In its letter accrediting the program, the New England Association of Schools and Colleges’ (NEASC) Commission on Institutions of Higher Education noted that the MSN is “aligned with Colby-Sawyer’s mission to ‘prepare students for their professions and lives of ongoing learning.’”

“We are excited and have high expectations for the clinical nurse leader role at Dartmouth-Hitchcock,” said John Malanowski, executive vice president and chief human resources officer at Dartmouth-Hitchcock. “Our practice and education partners have been working together to define the curriculum for this role and create a new care delivery model needed to maximize the skills of the clinical nurse leader. The creation of this CNL role will have a positive impact on staff engagement and retention, improved patient outcomes and organizational performance.”

Colby-Sawyer’s MSN degree may be completed in 21 months. It combines classroom work with hybrid/online didactic and clinical practice at Dartmouth-Hitchcock Medical Center in Lebanon and is structured around the Commission on Collegiate Nursing Education’s (CCNE) Essentials of Master’s Education in Nursing.

The graduate program will be housed in Colby-Sawyer’s School of Nursing and Health Professions and supported by the institution’s existing qualified nursing faculty as well as nurse leaders from DHMC. NEASC observed that with new dedicated nursing lab and administrative spaces, Colby-Sawyer has a well-developed infrastructure to support graduate-level work, including student support services and access to digital library resources.
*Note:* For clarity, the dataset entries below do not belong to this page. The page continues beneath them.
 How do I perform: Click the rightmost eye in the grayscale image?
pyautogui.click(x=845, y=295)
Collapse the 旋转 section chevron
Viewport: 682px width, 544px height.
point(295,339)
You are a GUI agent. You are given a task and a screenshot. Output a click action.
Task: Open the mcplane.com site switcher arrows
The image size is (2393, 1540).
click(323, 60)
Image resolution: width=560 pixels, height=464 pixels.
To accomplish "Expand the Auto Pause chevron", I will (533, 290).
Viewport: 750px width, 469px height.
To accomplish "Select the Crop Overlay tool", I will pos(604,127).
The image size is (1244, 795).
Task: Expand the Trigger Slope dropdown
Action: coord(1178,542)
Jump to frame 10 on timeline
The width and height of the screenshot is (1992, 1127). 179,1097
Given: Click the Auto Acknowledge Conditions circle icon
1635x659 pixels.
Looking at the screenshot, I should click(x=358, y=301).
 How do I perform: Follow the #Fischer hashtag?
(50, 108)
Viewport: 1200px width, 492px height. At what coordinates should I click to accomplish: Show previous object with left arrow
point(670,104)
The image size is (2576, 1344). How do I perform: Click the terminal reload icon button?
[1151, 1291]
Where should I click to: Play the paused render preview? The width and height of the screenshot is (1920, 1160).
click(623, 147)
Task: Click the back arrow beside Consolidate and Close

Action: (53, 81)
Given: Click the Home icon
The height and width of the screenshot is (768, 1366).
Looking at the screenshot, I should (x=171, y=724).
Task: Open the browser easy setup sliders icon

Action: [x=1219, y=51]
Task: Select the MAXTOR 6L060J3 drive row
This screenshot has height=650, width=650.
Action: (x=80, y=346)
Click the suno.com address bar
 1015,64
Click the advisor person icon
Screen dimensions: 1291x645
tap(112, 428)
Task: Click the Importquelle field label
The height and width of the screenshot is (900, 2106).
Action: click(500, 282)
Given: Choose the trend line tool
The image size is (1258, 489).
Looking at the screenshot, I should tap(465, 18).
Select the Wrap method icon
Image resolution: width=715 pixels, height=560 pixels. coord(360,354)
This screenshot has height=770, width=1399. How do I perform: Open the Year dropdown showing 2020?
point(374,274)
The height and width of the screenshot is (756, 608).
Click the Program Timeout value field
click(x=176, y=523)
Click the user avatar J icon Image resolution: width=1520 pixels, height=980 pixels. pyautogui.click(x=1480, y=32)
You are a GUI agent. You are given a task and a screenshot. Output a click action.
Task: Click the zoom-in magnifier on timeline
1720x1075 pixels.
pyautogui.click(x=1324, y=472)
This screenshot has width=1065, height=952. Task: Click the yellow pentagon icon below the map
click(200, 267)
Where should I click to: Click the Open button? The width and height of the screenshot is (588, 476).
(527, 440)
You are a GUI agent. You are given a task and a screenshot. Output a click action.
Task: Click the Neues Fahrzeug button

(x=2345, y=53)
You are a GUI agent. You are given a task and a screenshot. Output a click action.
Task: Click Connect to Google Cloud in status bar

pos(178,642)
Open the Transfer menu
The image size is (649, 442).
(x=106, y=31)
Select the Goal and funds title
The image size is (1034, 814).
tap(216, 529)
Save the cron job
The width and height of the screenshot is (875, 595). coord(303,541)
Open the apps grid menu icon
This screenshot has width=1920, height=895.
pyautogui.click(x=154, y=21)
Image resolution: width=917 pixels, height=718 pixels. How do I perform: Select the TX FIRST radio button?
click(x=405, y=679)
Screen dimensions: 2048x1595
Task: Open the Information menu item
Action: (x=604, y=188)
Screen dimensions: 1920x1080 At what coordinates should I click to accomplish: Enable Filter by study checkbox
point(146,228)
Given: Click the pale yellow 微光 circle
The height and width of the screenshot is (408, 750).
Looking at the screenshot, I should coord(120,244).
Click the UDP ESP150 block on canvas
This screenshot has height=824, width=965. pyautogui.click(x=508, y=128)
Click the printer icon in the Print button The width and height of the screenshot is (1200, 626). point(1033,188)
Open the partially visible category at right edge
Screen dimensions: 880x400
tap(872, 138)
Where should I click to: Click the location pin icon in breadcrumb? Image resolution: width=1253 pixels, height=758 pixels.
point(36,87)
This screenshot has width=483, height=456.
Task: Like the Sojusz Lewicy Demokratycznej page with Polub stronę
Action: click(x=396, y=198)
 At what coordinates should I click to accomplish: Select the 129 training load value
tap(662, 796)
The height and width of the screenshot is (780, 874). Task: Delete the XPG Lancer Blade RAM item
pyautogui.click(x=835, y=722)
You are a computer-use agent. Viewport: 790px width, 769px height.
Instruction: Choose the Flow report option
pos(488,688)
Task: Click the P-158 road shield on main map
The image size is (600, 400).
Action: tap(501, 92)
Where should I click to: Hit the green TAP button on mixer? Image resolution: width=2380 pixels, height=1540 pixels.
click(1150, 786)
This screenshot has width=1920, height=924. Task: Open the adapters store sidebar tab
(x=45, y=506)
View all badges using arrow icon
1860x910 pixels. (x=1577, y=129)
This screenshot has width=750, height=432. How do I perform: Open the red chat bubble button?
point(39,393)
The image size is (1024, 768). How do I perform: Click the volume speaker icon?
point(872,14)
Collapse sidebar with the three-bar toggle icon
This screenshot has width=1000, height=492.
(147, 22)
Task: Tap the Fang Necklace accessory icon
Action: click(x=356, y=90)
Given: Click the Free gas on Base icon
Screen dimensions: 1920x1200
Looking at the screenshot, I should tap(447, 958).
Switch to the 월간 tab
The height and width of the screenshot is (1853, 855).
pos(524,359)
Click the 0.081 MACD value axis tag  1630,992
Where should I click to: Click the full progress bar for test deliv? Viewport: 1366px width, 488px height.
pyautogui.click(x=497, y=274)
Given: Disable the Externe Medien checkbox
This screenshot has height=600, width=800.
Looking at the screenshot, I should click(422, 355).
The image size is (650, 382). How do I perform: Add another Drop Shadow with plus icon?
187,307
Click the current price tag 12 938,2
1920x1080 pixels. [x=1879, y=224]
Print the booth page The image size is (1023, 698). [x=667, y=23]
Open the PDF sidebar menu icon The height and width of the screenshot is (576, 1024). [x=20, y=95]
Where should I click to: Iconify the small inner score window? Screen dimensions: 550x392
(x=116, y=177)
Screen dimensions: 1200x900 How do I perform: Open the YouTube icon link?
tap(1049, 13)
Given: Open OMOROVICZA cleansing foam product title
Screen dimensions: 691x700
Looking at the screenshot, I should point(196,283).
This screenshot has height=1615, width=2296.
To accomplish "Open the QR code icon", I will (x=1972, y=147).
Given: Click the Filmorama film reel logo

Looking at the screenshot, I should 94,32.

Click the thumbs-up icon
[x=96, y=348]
Colby-Sawyer is already home to one of the state’s top-performing undergraduate nursing programs, and D-H considers Colby-Sawyer its own undergraduate nursing program. Colby-Sawyer’s undergraduate nurses have passed the National Council Licensure Examination for Registered Nurses (NCLEX-RN ) on the first attempt with a five-year average of 96.03 percent as compared with 89.47 percent for the state and 84 percent for the nation.

This spring, Colby-Sawyer graduated its first cohort in its RN to BS degree program. The college also offers related majors in health care management and public health.

“The Clinical Nurse Leader role has been implemented across the country and has been demonstrated to influence significant improvement in patient outcomes, patient and family satisfaction, as well as staff and physician satisfaction,” said Gay L. Landstrom, executive vice president and chief nursing officer. “I have been so pleased to work with Dr. Reeves on the development of this master’s degree program. Colby-Sawyer is an ideal partner to bring this program to the D-H system and help us create the workforce we need for the future. I am pleased that we have selected 12 talented D-H Registered Nurses who will be supported by scholarship to attend the program and bring that new knowledge back to D-H and those we serve.”

Master of Science in Nursing Application.

About Dartmouth-Hitchcock

Dartmouth-Hitchcock (D-H) is a nonprofit academic health system that serves a population of 1.9 million in New England. D-H provides access to more than 1,000 primary care doctors and specialists in almost every area of medicine, delivering care in Lebanon, NH at its flagship, Dartmouth-Hitchcock Medical Center; the Norris Cotton Cancer Center, one of only 45 Comprehensive Cancer Centers in the nation; the Children's Hospital at Dartmouth-Hitchcock; affiliate hospitals in Lebanon, Keene, and New London, NH, and Windsor, VT, and through the Visiting Nurse and Hospice for Vermont and New Hampshire; and at 24 Dartmouth-Hitchcock clinics that provide ambulatory services across New Hampshire and Vermont. The D-H system trains nearly 400 residents and fellows annually, and performs world-class research, in partnership with the Audrey and Theodor Geisel School of Medicine at Dartmouth and the White River Junction VA Medical Center in White River Junction, VT. In 2016, Dartmouth-Hitchcock Medical Center was named one of "100 Great Hospitals in America" by Becker's Hospital Review.